Idkwia, thank you very much. I just found some info and it says that Constella is only used for ibs with constipation that is causing symptoms such as abdominal pain and bloating. It is supposed to be prescribed when all organic causes has been excluded. I have had none of the tests done and I have no abdominal pain, only some bloating when constipated. However, I am going to ak my gp, cause fybogel and Movicol does nothing for me these days. Idkwia, since you are from UK, do you find it easy to get referrals from your gp?


----------



## idkwia

Aidara, if you don't have any pain then you don't have IBS.

Constella is the brand name for Linaclotide which will be discussed no doubt elsewhere on this board. There are numerous 'laxatives' on the market and this is just one which may or may not work for you. It is a question of trial and error. And of course the problem may be structural rather than the bowel not working properly.

I find it very easy to get referrals from a GP because my practice has about 8 different GPs so if one does not help me I go and see another one.


----------



## IndianRopeTrick

Be careful with laxatives. You don't want your gut to become too dependent on them and forget how to perform a BM. I had used minimum does of dulcolax almost daily for 4-5 weeks and it stopped working after that. Have you tried natural fiber foods, water, exercise over 3-4 months to see if that helps ?


----------



## aesthetic

IndianRopeTrick said:


> Be careful with laxatives. You don't want your gut to become too dependent on them and forget how to perform a BM. I had used minimum does of dulcolax almost daily for 4-5 weeks and it stopped working after that.

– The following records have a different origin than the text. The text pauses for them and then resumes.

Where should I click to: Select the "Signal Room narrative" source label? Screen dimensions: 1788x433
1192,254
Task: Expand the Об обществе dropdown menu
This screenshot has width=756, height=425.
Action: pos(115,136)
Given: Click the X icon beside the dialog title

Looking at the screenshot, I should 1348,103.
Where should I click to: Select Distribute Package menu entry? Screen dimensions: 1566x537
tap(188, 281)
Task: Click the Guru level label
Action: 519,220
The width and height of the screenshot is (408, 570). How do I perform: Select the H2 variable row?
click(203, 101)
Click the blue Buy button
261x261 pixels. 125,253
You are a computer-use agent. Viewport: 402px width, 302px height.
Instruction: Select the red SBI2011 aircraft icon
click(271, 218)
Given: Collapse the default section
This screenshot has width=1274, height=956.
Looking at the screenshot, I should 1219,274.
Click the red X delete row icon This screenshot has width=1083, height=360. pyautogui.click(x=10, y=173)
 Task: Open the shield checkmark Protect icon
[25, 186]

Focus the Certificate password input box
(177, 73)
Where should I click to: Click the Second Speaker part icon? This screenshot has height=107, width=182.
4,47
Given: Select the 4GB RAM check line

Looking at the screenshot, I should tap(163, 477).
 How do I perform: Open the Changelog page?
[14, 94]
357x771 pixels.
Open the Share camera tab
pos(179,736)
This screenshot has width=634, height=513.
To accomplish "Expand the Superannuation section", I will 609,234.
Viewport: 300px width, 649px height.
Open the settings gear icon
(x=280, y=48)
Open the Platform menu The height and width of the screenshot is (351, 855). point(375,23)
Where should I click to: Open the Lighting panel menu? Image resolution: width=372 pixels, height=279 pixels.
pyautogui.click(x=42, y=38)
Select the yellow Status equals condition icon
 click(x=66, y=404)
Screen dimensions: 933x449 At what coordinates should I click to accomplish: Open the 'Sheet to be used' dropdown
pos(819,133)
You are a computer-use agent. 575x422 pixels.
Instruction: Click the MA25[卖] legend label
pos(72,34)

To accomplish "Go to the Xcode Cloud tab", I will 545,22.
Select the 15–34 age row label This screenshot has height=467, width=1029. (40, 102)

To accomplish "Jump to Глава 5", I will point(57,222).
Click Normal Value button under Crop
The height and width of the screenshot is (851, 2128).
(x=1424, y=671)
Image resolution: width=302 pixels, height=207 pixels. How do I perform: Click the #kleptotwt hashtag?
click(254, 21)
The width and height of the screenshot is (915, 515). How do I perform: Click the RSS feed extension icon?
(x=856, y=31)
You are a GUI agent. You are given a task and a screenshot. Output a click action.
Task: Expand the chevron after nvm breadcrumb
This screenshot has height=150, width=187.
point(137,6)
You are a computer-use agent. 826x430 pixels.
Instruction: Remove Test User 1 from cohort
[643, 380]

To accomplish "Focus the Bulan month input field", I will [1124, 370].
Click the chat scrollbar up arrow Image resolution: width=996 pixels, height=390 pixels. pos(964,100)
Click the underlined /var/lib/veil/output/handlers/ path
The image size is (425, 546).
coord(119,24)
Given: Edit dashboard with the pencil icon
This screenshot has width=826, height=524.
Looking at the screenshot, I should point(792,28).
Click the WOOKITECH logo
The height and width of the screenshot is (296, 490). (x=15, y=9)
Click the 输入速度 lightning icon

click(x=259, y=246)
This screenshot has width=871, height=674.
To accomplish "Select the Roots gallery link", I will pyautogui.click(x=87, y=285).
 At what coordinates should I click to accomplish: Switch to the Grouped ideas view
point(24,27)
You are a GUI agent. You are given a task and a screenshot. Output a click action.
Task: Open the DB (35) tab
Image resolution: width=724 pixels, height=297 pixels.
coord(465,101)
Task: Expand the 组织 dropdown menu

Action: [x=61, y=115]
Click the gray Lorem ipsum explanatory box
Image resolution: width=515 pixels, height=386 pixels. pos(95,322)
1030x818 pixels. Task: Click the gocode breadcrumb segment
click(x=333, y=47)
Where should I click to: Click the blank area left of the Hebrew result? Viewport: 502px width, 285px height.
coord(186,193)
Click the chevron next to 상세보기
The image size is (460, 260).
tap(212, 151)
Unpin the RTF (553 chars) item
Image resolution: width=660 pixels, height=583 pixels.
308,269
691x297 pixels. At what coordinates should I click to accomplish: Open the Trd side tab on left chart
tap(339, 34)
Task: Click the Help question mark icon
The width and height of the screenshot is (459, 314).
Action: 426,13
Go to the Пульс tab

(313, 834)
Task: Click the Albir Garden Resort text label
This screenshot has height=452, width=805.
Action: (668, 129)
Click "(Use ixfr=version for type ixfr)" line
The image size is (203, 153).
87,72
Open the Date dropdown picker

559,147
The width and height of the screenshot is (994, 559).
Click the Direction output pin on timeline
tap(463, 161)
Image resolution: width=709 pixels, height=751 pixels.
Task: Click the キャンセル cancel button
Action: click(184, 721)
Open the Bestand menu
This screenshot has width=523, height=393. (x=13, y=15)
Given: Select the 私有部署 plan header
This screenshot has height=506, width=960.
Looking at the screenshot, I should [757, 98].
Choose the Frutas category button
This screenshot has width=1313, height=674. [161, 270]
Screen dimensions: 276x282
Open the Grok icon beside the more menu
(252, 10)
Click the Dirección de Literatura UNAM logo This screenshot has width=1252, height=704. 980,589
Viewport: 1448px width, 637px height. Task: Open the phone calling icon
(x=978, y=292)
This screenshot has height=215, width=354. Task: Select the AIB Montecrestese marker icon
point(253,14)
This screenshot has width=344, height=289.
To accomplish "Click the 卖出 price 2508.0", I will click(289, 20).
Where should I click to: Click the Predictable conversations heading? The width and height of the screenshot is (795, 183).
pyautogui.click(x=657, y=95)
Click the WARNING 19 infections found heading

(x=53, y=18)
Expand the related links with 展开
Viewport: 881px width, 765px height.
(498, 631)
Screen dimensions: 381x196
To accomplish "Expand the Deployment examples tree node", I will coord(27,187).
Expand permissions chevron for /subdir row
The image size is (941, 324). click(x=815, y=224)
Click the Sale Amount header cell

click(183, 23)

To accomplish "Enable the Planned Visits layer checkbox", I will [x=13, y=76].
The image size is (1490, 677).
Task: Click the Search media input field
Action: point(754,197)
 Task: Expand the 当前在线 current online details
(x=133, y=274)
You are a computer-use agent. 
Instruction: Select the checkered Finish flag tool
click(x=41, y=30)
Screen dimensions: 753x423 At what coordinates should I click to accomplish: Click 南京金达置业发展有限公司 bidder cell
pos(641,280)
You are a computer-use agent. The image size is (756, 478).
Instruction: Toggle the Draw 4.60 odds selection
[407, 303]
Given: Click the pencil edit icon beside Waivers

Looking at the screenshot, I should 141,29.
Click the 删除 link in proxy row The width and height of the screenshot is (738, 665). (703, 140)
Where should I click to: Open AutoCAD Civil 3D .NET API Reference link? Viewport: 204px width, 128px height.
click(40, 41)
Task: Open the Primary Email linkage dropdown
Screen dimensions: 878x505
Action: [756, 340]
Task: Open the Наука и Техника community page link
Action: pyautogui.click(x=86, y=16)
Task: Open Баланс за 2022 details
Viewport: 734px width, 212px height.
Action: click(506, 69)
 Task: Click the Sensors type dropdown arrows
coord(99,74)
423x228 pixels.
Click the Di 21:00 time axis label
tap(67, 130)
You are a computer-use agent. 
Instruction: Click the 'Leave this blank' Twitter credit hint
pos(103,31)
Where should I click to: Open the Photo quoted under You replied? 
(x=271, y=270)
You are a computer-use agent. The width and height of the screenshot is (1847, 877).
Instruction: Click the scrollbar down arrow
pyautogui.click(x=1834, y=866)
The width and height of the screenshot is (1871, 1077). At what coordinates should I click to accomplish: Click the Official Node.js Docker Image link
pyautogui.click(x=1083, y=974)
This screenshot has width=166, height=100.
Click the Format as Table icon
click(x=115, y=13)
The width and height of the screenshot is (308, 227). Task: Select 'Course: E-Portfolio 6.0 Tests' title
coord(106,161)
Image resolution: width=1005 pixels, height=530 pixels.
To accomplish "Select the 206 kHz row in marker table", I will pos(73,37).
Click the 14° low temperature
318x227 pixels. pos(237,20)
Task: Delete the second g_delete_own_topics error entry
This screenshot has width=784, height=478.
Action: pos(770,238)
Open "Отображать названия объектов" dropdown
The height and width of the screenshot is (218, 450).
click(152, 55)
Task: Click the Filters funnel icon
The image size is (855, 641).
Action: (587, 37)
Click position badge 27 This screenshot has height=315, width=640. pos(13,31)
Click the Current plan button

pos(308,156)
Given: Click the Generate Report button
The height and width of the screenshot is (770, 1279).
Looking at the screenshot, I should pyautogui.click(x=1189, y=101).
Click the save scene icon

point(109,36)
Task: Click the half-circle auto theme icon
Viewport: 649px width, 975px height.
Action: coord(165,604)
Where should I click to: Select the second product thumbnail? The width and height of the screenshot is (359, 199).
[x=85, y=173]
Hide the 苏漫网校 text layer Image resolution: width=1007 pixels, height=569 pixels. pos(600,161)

Have you tried natural fiber foods, water, exercise over 3-4 months to see if that helps ?


I have 2-3 apples, 2 prunes, and 2-4 FiberOne bars a day (I find them effective, but I'm trying to wean off them); recently I've been having more bananas and avocados. I drink 6-9 cups of water a day, and run a mile a day. Should I be doing more?


----------



## Jinky

I just used Ducolax for the first time last night, combined with MOM, when my Sennakot/MOM cocktail failed to do an adequate job. I still feel heavy, like I am retaining a significant amount stool.

I hadn't defecated in five days.

I took one Ducolax tablet with a capful of MOM, and I had so much stomach pain last night that couldn't fall asleep

Now I'm producing some bowel movements, but still not as complete as the Sennakot/MOM when it was doing its job, and a lot of rectal burning. My stomach is better, but still not particularly well.

I'm surprised that the Ducolax is doing such a poor job, and am reluctant to go up to two pills because of the way I feel now. Going to start drink lots and lots of water, eat very light. Not sure if I want to return to Ducolax at all.

Surprised that some people here are using it nightly. The box touts it as "gentle, overnight relief."


----------



## annie7

Jinky--sorry you had such problems with it.

you probably already know this, but one thing to remember is not to take dulcolax within an hour of taking any antacids or acid reducers or drinking milk. this is what the manufacturer advises on their website and it's on the box as well. dulcolax has a protective coating and all those things tend to erode that. if you took dulcolax at the same time you took the milk of mag, that might be the problem. i never take the two together, since dulcolax takes a good twelve hours to work for me (and always has) i take it in the late afternoon/early evening and then take the MOM when i go to bed.

sorry the protective coating didn't protect you.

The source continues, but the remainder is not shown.